_PROBLEM TO WORK ON:_ Reproduce every line of the rows below, requests included, but scale each coordinate in the answers by 1.4, rounding to whole numbers with halves going up. Leave the pictures out, and keep the numbers in the requests as they are.

_EXCERPTED RECORDS:_
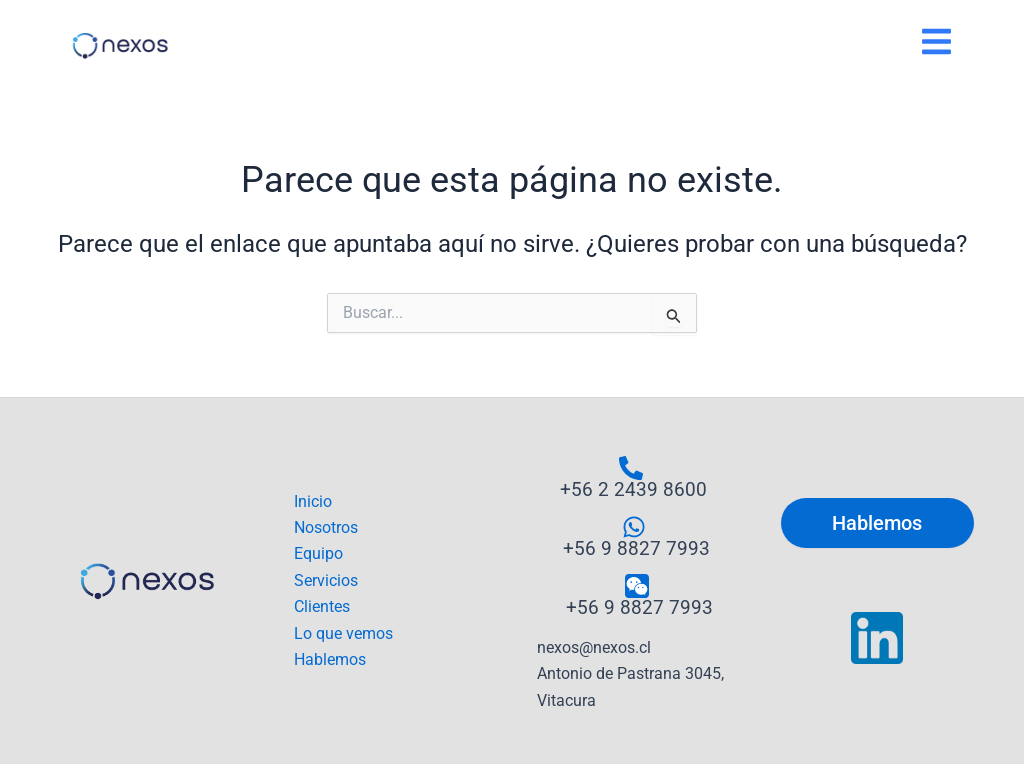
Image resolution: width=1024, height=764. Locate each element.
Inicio (313, 501)
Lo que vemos (343, 633)
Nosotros (326, 527)
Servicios (326, 580)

_RIGHT ANSWER:_
Image resolution: width=1024, height=764. Locate each element.
Inicio (438, 701)
Lo que vemos (480, 886)
Nosotros (456, 738)
Servicios (456, 812)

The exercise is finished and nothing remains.